• _EXERCISE DIRECTIONS_: In the page on machine learning methods below, who chooses the model and variables in classical econometrics?

• _PAGE_:
Book 2. Quantitative Analysis

FRM Part 1

QA 14. Machine Learning Methods

Presented by: Sudhanshu

Module 1. Machine Learning and Data Preparation

Module 2. Principal Components Analysis and K-Means Clustering

Module 3. Methods of Prediction and Sample Splitting

Module 4. Reinforcement Learning And Natural Language Processing

Module 1. Machine Learning and Data Preparation

Topic 1. Machine Learning vs. Classical Econometrics

Topic 2. Supervised, Unsupervised, and Reinforcement Learning Models

Topic 3. Data Preparation and Cleaning

Topic 1. Machine Learning vs. Classical Econometrics

Machine Learning (ML): Models recognize data patterns for practical applications.
- Designed for extremely large data volumes (big data).
- Offers greater flexibility and wide range of specifications (e.g., capturing non-linear interactions).
- Data dictates model inclusion; no specific hypothesis testing from an analyst.
- Effective when financial theory doesn't dictate variable choice or when linear specifications are undetermined.
- Uses flexible functional forms for complex (potentially non-linear) variable interactions.
Classical Econometrics: Economic and/or financial theory drives the data-generating process.
- Analyst chooses model and variables; computer algorithm estimates parameters and tests significance.
- Analyst determines if data supports expected outcome.
- Terminology: Uses "Independent Variables" and "Dependent Variables".

Practice Questions: Q1

Q1. Compared to traditional statistical methodologies, machine learning provides all of the following benefits except:

A. greater flexibility.

B. there is no need to scale the data.

• _STORED ROWS_:

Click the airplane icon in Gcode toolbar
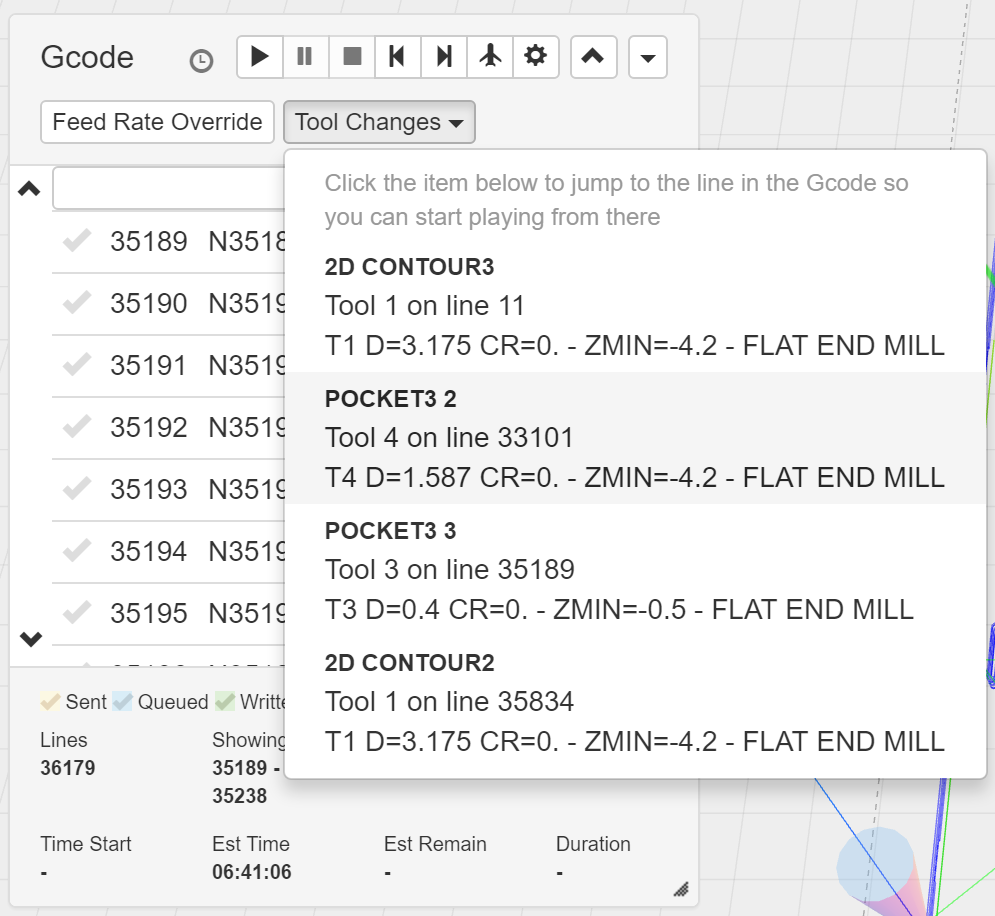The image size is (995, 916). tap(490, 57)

* * *

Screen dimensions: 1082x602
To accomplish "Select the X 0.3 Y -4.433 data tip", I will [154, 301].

• _EXERCISE ANSWER_: The analyst.